Bhupinder Yadav, a retired Indian army major general and defense analyst, explained that IAI is the prime design authority for the project and India's DRDO is only a buyer. "The intellectual property rights of the critical missiles technology are with IAI with the exception of those subsystems developed by DRDO."

The Indian Army has been demanding a new MRSAM package for over a decade to replace the aging Russian weapons, Kvadrat, and OSA-AKM, bought between 1970 and 1980 from the Soviet Union.

"The Indian army wants to use the MRSAM to provide air defense to the mechanized formations operating in the plains, semi desert and desert sectors of the country," said an Indian army official.
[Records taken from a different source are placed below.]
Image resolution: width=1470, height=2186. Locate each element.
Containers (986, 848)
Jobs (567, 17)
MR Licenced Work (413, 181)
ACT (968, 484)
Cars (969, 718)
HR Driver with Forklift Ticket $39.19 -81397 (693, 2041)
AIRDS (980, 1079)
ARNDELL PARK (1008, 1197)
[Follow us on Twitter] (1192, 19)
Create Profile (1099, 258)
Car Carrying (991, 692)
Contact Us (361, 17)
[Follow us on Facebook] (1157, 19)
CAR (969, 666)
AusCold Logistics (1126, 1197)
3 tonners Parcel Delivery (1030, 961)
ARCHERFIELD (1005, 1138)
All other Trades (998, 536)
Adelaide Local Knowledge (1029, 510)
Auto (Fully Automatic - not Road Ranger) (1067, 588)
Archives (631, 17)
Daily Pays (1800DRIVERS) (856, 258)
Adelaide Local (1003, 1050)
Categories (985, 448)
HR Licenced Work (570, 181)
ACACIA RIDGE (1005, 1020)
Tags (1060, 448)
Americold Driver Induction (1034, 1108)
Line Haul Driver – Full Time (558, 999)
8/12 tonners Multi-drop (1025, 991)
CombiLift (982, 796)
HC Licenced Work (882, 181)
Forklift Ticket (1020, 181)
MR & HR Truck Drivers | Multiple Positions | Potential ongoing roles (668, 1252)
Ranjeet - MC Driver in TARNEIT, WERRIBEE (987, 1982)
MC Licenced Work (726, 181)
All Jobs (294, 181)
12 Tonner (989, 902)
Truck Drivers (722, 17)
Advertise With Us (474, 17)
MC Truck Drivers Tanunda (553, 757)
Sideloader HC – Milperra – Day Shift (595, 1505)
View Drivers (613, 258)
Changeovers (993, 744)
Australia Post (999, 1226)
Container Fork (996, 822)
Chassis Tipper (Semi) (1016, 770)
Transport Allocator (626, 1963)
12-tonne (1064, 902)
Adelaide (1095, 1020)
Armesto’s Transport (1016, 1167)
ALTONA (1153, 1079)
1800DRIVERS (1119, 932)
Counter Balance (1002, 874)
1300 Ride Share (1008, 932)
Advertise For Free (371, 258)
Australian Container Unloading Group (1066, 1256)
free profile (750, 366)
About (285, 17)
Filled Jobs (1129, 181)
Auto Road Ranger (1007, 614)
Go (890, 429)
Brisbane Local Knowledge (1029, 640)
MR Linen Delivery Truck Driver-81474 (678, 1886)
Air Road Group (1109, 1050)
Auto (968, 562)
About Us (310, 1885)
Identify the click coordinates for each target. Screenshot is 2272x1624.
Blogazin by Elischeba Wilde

According to Yadav, IAI's Elta Systems will provide the radar and Israel's Rafael will produce the interceptor missiles in association with many Indian private and state-owned companies such as the Tata Power SED, Larsen & Toubro and state-owned Bharat Electronics and Bharat Dynamics, among many others.

"The systems will be manufactured in India and would have an 80 percent indigenous content," Yadav said.

There is no official word on the workshare agreement, however, as the Indian defense ministry has declined comment on the matter.

In 2008, an attempt to acquire MRSAMs from the global market failed because none of the bidders met the technology transfer requirements. At the time, tenders were sent to Rafael of Israel, MBDA of France, Raytheon of the United States, Rheinmetall Defence of Germany, and KBP Tula of Russia.

The army variant of the MRSAM will be in addition to the Indo-Israeli MRSAM variants cleared in 2009 for the Indian air force and the Indian navy.

IAI and DRDO have already conducted three flight tests of the MRSAM weapon system to validate all missile components. "The missile successfully intercepted a moving aerial target in all the three tests, and the system is due for induction this year," the MoD official said.

The naval variant of the MRSAM, called Long Range Surface to Air Missile (LR-SAM), has carried out trials and the weapon is considered to be proven. "The deliveries (of LR-SAM) have already been started," MoD official added.

Vivek Raghuvanshi is the India correspondent for Defense News.